[Dataset content]
************

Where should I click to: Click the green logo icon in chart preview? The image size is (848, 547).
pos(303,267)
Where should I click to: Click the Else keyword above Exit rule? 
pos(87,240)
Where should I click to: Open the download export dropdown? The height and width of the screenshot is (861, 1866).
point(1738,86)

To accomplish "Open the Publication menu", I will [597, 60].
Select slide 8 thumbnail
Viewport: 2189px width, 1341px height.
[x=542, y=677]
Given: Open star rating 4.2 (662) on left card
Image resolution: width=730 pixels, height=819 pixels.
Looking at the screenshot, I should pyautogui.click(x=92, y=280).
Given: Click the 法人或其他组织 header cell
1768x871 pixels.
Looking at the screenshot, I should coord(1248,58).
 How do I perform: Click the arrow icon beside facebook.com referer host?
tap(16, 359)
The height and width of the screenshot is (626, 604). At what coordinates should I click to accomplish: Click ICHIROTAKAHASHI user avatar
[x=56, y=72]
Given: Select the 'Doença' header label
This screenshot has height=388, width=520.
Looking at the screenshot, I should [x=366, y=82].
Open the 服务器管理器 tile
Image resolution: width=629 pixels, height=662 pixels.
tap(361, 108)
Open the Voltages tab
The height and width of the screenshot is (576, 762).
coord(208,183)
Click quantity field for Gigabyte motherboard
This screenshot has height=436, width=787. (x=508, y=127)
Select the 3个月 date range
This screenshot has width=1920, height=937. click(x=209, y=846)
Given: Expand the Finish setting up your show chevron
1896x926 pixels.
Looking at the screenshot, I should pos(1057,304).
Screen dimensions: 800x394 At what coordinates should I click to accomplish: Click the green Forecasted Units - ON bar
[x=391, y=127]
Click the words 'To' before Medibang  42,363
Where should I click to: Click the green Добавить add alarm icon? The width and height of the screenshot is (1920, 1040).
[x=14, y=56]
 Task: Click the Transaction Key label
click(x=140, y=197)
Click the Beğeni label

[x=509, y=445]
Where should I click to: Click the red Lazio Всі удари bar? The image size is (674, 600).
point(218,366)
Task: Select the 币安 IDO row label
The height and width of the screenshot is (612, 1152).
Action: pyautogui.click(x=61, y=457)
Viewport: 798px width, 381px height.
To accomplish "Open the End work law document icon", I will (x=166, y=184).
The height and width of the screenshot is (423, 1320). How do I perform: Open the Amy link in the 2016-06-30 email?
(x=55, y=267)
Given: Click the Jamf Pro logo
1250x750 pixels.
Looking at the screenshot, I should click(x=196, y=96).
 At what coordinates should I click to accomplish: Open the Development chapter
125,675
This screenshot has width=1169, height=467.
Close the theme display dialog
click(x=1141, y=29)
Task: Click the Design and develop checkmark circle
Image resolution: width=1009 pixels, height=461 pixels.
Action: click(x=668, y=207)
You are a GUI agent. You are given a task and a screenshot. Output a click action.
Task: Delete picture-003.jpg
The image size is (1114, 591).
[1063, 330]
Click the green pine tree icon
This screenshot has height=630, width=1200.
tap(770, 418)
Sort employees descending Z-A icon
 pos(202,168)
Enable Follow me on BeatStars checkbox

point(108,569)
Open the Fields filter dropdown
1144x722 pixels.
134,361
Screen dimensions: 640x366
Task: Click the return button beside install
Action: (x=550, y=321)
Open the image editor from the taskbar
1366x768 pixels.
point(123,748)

************

[Exercise prompt] Please reproduce, exactly as they appear above, the lines from the line containing "Screen dimensions: 800x394" up to and including the line containing "Click the words".

[Result for this task]
Screen dimensions: 800x394 At what coordinates should I click to accomplish: Click the green Forecasted Units - ON bar
[x=391, y=127]
Click the words 'To' before Medibang  42,363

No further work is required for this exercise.